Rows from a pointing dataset
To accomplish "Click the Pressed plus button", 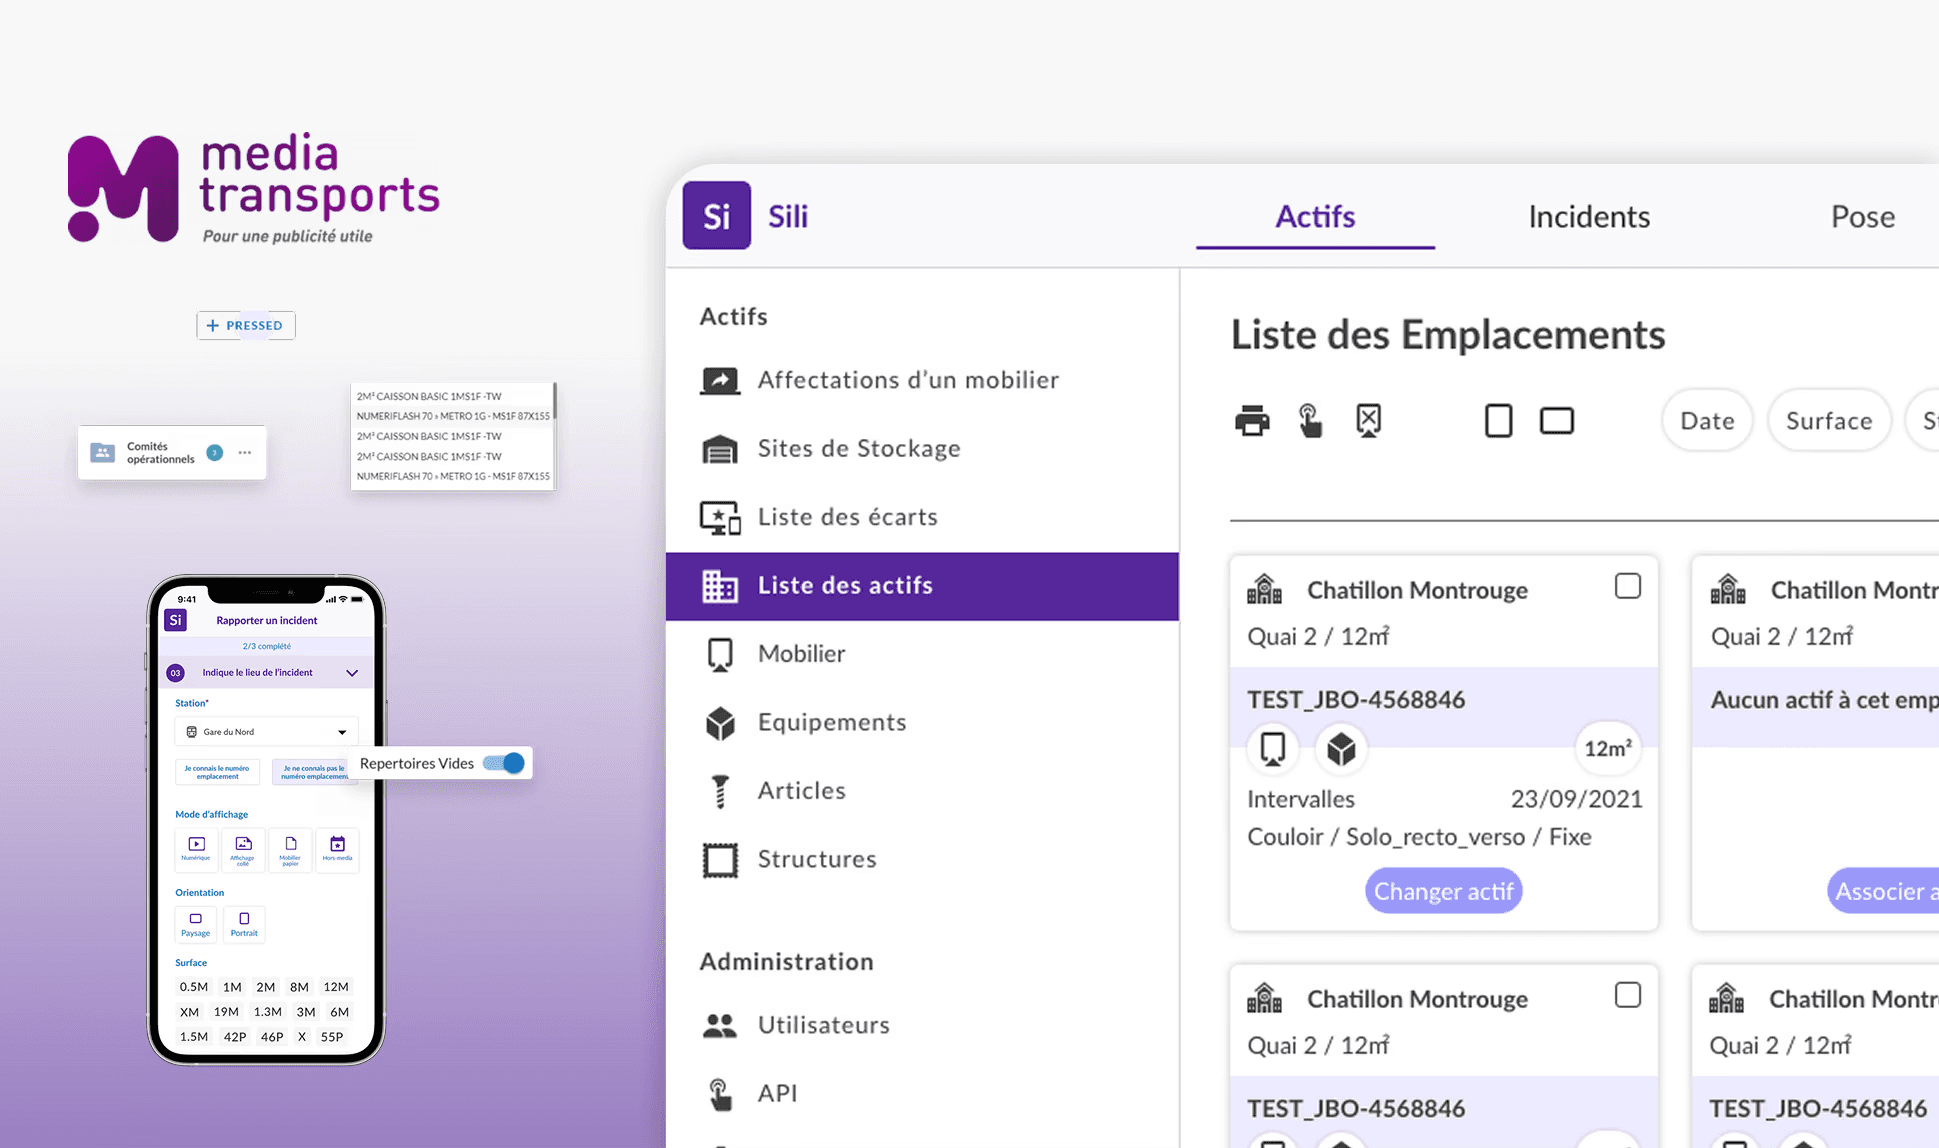I will click(246, 325).
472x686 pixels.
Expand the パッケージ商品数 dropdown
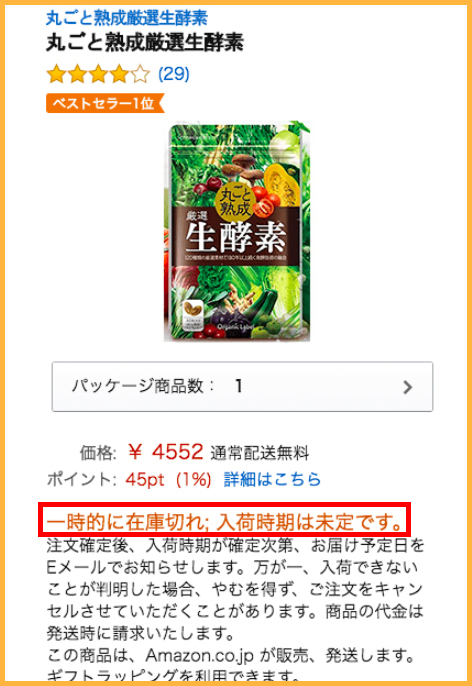[242, 387]
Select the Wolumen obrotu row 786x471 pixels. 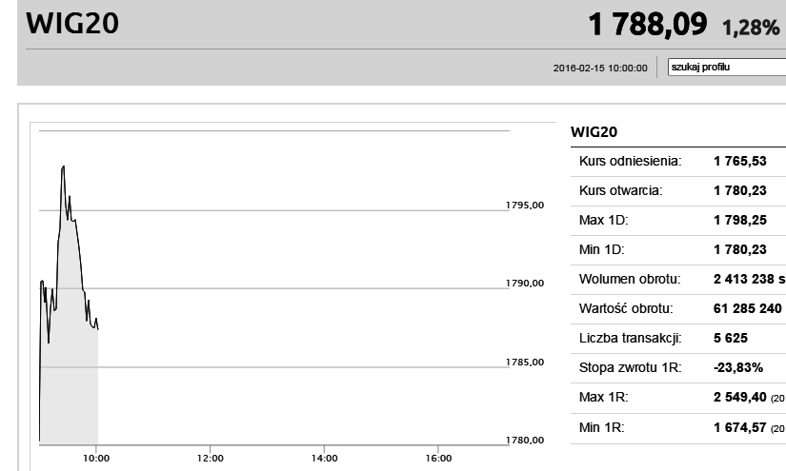tap(678, 280)

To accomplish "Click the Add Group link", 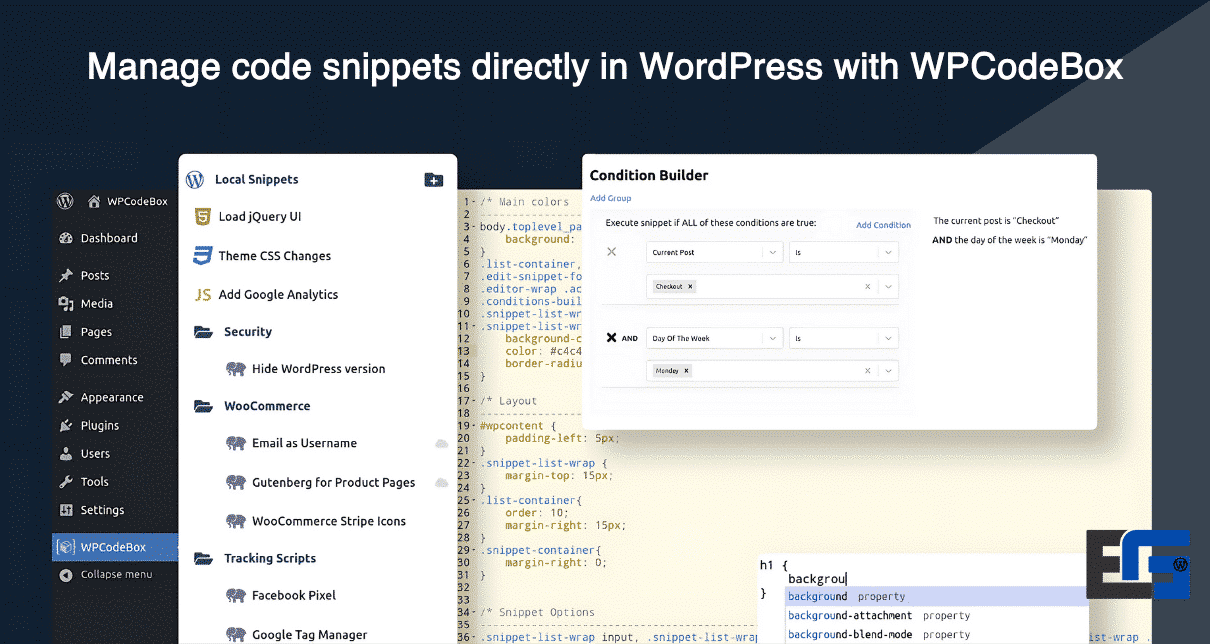I will pyautogui.click(x=610, y=198).
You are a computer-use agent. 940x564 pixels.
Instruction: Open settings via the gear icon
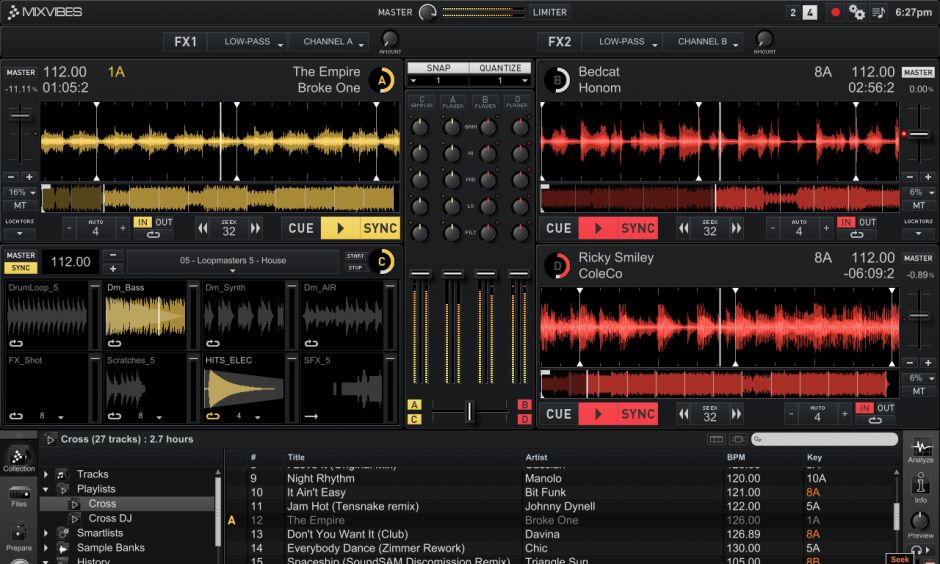tap(857, 12)
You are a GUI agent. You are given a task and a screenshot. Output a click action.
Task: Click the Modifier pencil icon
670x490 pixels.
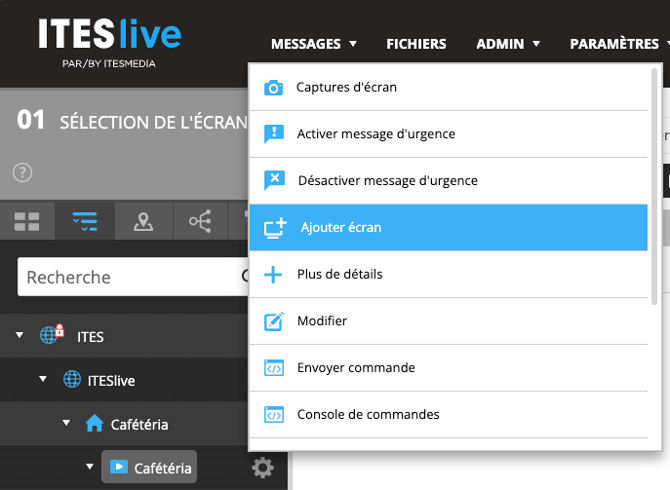pyautogui.click(x=273, y=321)
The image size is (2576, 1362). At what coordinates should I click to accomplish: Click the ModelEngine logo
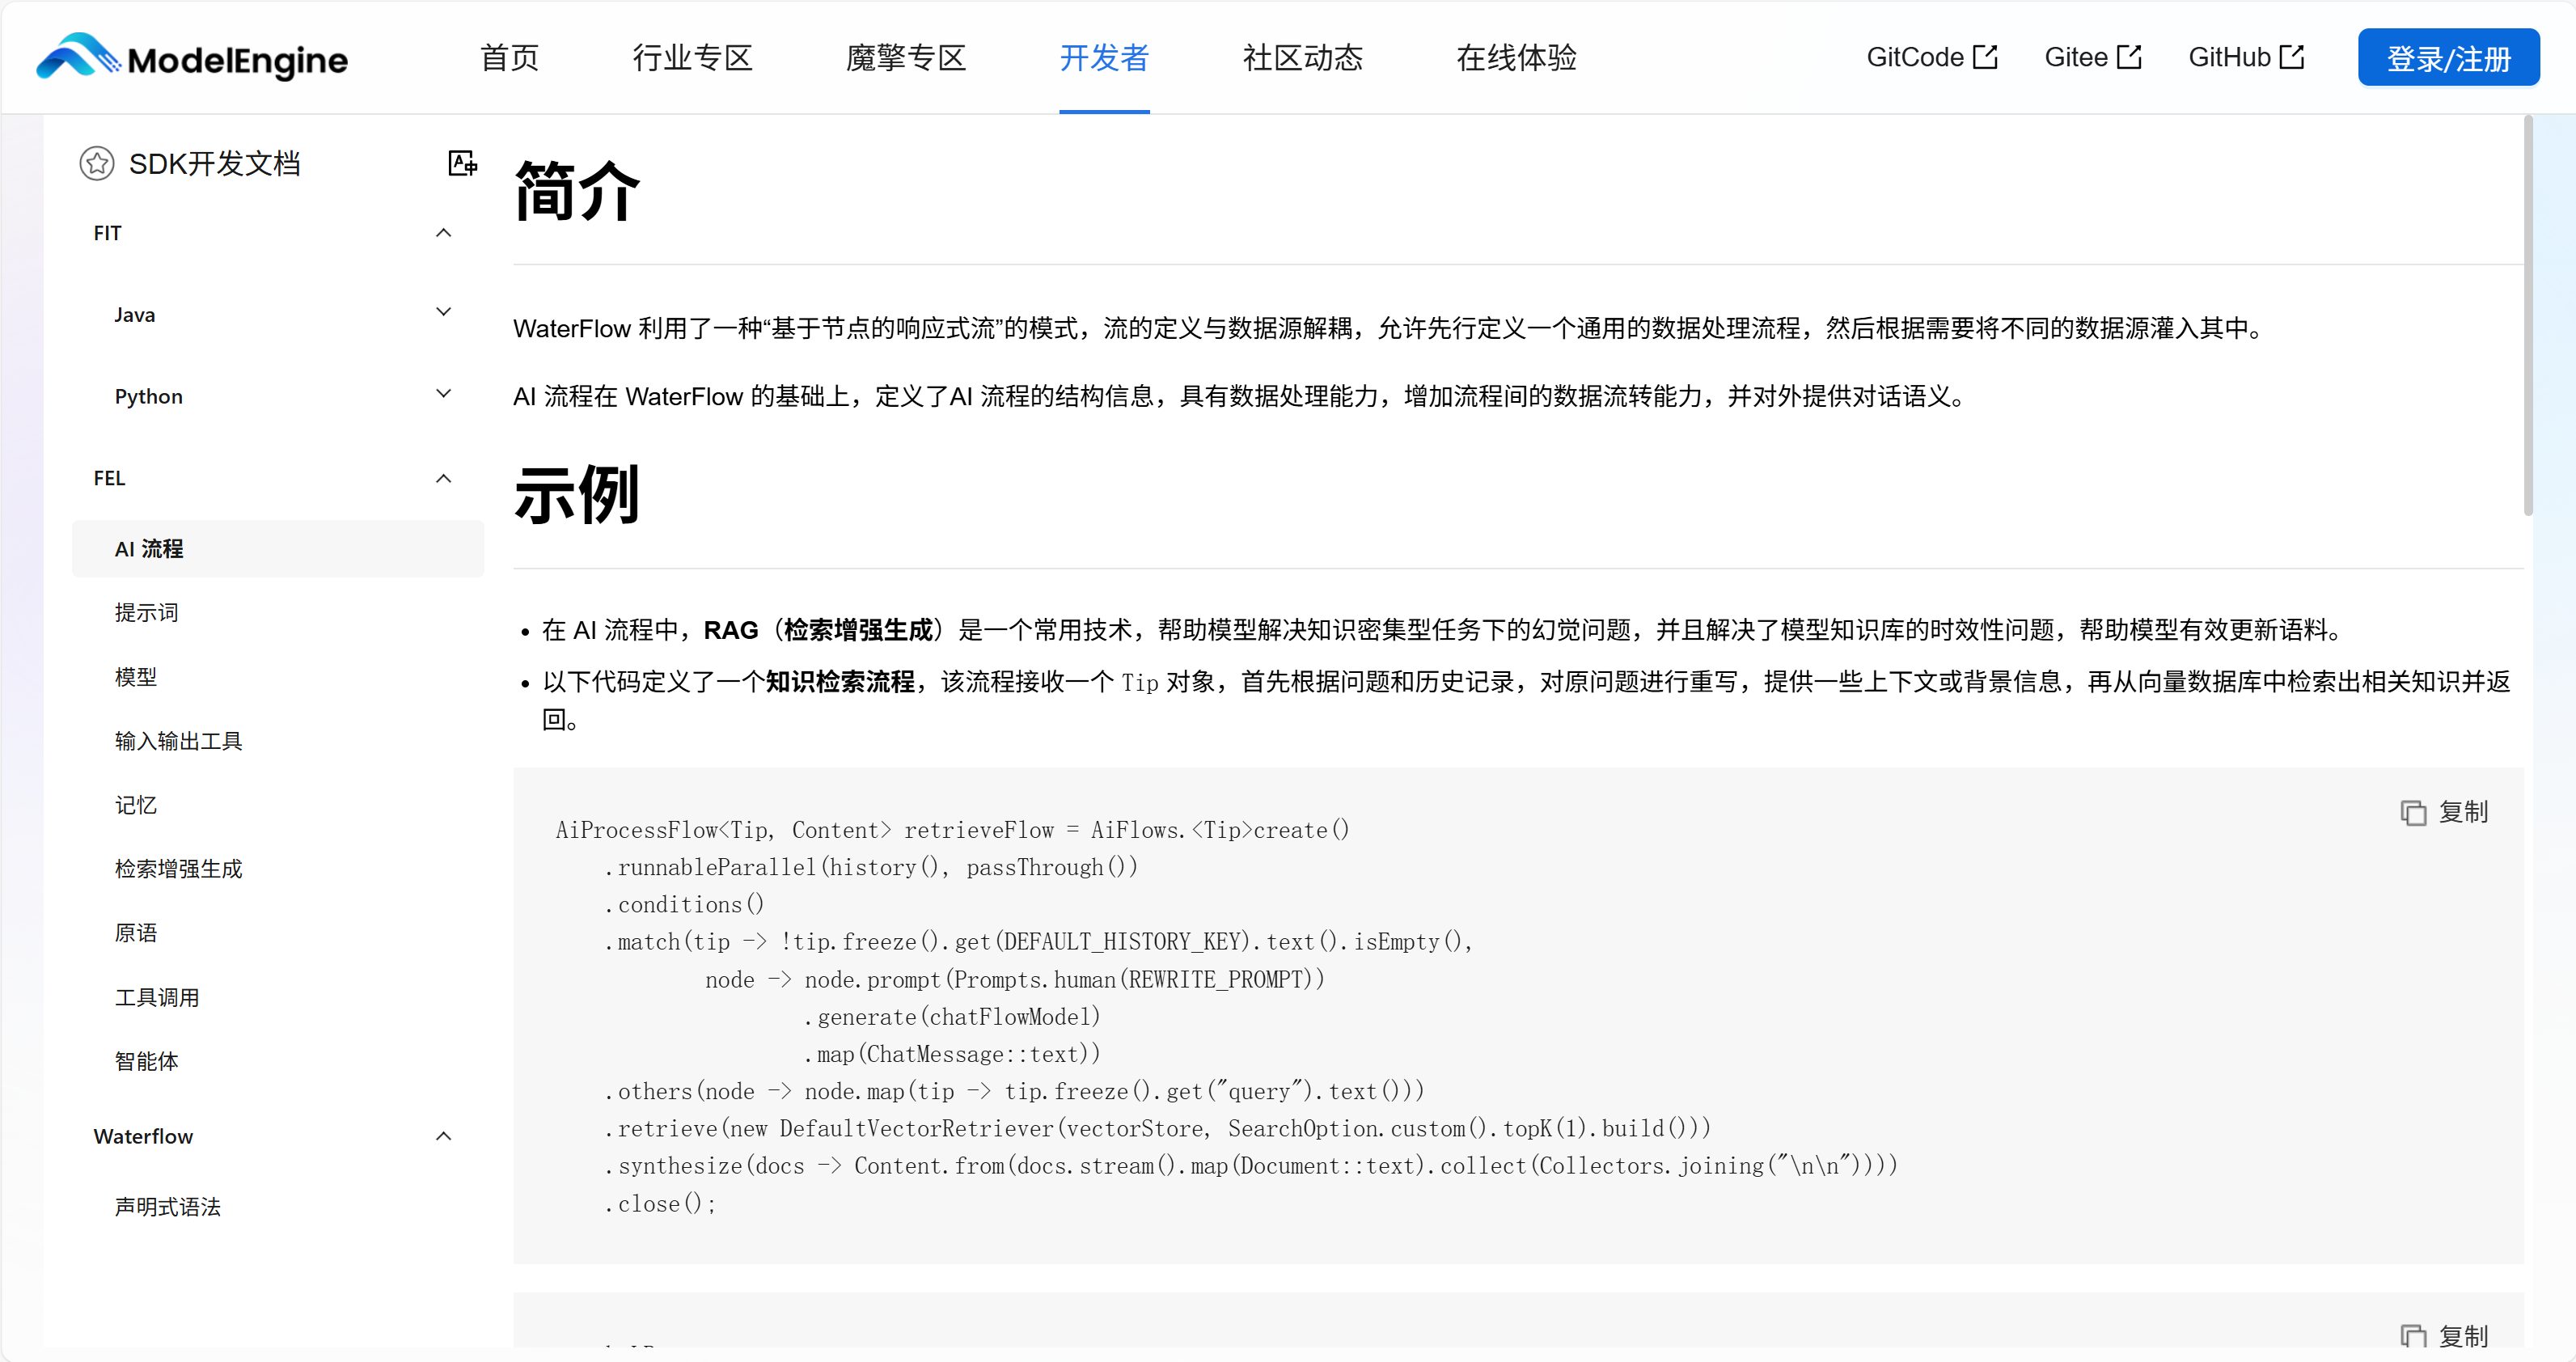point(190,57)
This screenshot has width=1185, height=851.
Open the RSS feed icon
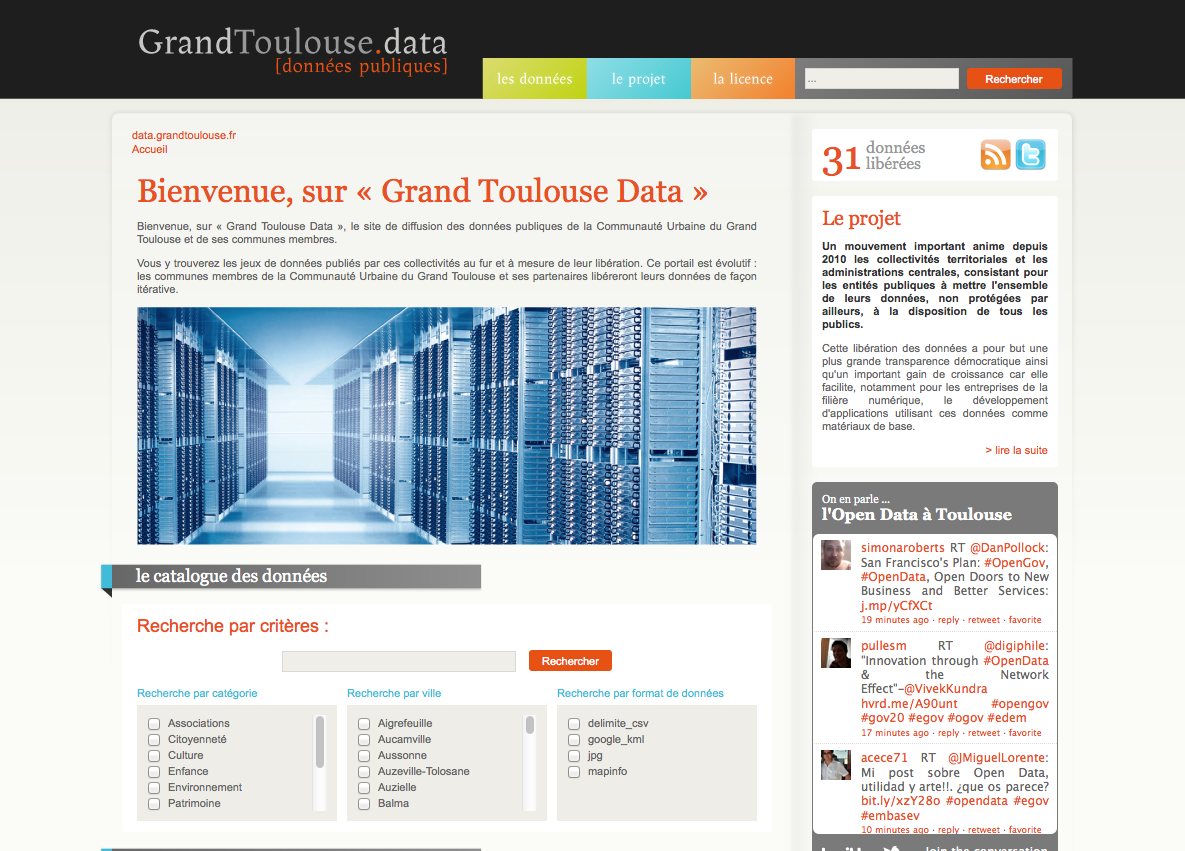[x=995, y=155]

_BRIEF_. Rename "RSS feed icon" to "news feed icon" in everything from the line containing "The image size" down to the last of the rows, and write out only those lines with nothing else changed. Leave the pictures out.

_EXERCISE SOLUTION_.
The image size is (2576, 1362). At what coordinates should I click to accomplish: Click the ModelEngine logo
point(190,57)
This screenshot has width=1185, height=851.
Open the news feed icon
[x=995, y=155]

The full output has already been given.